* **WORK INSTRUCTIONS**: Print every entry below again. Nothing may differ from the original.

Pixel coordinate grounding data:
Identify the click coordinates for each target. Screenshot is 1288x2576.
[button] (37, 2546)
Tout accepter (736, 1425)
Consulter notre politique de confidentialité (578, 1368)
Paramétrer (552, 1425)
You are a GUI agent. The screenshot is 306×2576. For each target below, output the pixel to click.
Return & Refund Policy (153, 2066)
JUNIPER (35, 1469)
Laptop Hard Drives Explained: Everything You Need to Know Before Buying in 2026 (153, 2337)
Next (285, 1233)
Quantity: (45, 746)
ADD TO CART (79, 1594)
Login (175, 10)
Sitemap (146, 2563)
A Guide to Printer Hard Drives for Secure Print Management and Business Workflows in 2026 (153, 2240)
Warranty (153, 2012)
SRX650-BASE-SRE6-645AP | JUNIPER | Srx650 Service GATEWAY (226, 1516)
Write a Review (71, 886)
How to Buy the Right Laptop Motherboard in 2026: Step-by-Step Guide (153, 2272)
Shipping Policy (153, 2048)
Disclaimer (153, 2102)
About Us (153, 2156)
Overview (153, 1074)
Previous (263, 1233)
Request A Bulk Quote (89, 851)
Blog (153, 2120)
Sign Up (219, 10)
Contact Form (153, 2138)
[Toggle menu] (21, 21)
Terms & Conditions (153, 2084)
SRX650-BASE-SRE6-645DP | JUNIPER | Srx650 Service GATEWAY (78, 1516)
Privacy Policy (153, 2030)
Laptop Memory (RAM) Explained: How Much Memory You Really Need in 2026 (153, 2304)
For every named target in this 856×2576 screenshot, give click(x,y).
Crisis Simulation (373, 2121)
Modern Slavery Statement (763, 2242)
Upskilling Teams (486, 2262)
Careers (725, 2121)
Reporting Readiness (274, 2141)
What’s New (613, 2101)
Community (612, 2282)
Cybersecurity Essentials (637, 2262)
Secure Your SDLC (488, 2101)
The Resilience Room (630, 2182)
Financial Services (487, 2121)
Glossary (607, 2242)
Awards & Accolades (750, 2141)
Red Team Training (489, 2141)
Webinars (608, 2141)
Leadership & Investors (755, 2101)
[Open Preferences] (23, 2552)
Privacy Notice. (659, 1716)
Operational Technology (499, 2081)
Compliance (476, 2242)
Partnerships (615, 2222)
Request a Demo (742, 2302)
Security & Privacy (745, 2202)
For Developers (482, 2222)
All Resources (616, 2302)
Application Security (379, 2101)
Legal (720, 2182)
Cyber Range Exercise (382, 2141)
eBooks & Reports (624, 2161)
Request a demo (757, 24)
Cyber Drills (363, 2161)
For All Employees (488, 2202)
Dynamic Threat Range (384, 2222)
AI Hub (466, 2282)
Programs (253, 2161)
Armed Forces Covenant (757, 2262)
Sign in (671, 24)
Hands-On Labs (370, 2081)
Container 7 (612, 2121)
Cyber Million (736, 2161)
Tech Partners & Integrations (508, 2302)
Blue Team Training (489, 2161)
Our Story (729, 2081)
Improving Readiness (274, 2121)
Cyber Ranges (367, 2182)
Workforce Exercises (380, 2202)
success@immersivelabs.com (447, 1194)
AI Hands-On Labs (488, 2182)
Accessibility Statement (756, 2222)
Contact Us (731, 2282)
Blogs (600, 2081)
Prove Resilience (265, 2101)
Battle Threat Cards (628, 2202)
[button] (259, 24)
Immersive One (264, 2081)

* **EXERCISE SOLUTION**:
Identify the click coordinates for each target. Screenshot is 1288x2576.
[button] (37, 2546)
Tout accepter (736, 1425)
Consulter notre politique de confidentialité (578, 1368)
Paramétrer (552, 1425)
You are a GUI agent. The screenshot is 306×2576. For each target below, output the pixel to click.
Return & Refund Policy (153, 2066)
JUNIPER (35, 1469)
Laptop Hard Drives Explained: Everything You Need to Know Before Buying in 2026 (153, 2337)
Next (285, 1233)
Quantity: (45, 746)
ADD TO CART (79, 1594)
Login (175, 10)
Sitemap (146, 2563)
A Guide to Printer Hard Drives for Secure Print Management and Business Workflows in 2026 (153, 2240)
Warranty (153, 2012)
SRX650-BASE-SRE6-645AP | JUNIPER | Srx650 Service GATEWAY (226, 1516)
Write a Review (71, 886)
How to Buy the Right Laptop Motherboard in 2026: Step-by-Step Guide (153, 2272)
Shipping Policy (153, 2048)
Disclaimer (153, 2102)
About Us (153, 2156)
Overview (153, 1074)
Previous (263, 1233)
Request A Bulk Quote (89, 851)
Blog (153, 2120)
Sign Up (219, 10)
Contact Form (153, 2138)
[Toggle menu] (21, 21)
Terms & Conditions (153, 2084)
SRX650-BASE-SRE6-645DP | JUNIPER | Srx650 Service GATEWAY (78, 1516)
Privacy Policy (153, 2030)
Laptop Memory (RAM) Explained: How Much Memory You Really Need in 2026 (153, 2304)
For every named target in this 856×2576 screenshot, give click(x,y).
Crisis Simulation (373, 2121)
Modern Slavery Statement (763, 2242)
Upskilling Teams (486, 2262)
Careers (725, 2121)
Reporting Readiness (274, 2141)
What’s New (613, 2101)
Community (612, 2282)
Cybersecurity Essentials (637, 2262)
Secure Your SDLC (488, 2101)
The Resilience Room (630, 2182)
Financial Services (487, 2121)
Glossary (607, 2242)
Awards & Accolades (750, 2141)
Red Team Training (489, 2141)
Webinars (608, 2141)
Leadership & Investors (755, 2101)
[Open Preferences] (23, 2552)
Privacy Notice. (659, 1716)
Operational Technology (499, 2081)
Compliance (476, 2242)
Partnerships (615, 2222)
Request a Demo (742, 2302)
Security & Privacy (745, 2202)
For Developers (482, 2222)
All Resources (616, 2302)
Application Security (379, 2101)
Legal (720, 2182)
Cyber Range Exercise (382, 2141)
eBooks & Reports (624, 2161)
Request a demo (757, 24)
Cyber Drills (363, 2161)
For All Employees (488, 2202)
Dynamic Threat Range (384, 2222)
AI Hub (466, 2282)
Programs (253, 2161)
Armed Forces Covenant (757, 2262)
Sign in (671, 24)
Hands-On Labs (370, 2081)
Container 7 (612, 2121)
Cyber Million (736, 2161)
Tech Partners & Integrations (508, 2302)
Blue Team Training (489, 2161)
Our Story (729, 2081)
Improving Readiness (274, 2121)
Cyber Ranges (367, 2182)
Workforce Exercises (380, 2202)
success@immersivelabs.com (447, 1194)
AI Hands-On Labs (488, 2182)
Accessibility Statement (756, 2222)
Contact Us (731, 2282)
Blogs (600, 2081)
Prove Resilience (265, 2101)
Battle Threat Cards (628, 2202)
[button] (259, 24)
Immersive One (264, 2081)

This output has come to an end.